* GOAL
Convert the data below into a Markdown table with the columns "Row" and "Line", numbering each line and omitting blank lines. Leave the pictures out of the answer.

-- start EXERCISE INPUT --

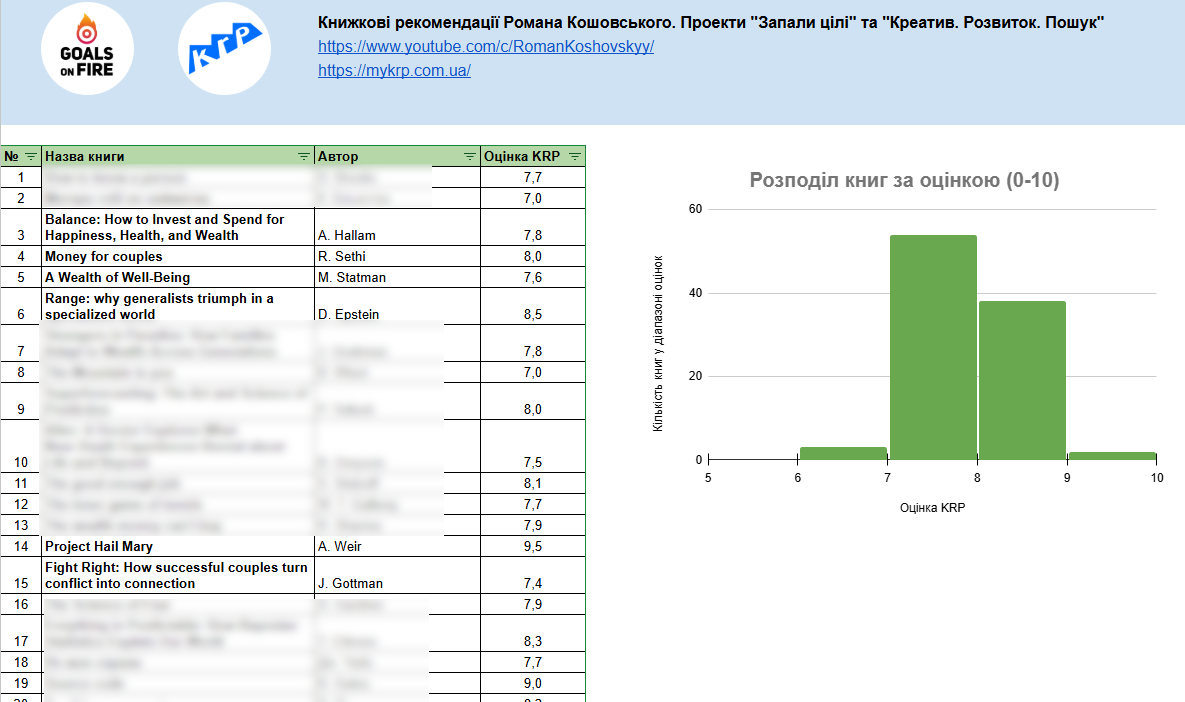Open filter for Оцінка KRP column
Viewport: 1185px width, 702px height.
(575, 156)
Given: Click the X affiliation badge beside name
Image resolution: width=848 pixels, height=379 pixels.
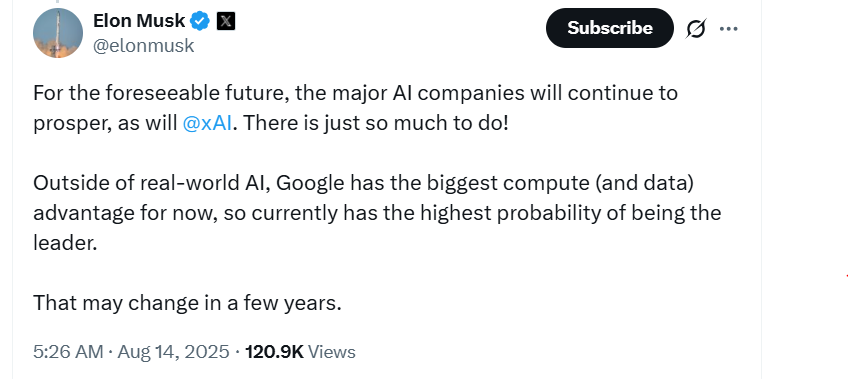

-- end EXERCISE INPUT --

* SOLUTION TO THIS TASK
| Row | Line |
|---|---|
| 1 | Open filter for Оцінка KRP column |
| 2 | Viewport: 1185px width, 702px height. |
| 3 | (575, 156) |
| 4 | Given: Click the X affiliation badge beside name |
| 5 | Image resolution: width=848 pixels, height=379 pixels. |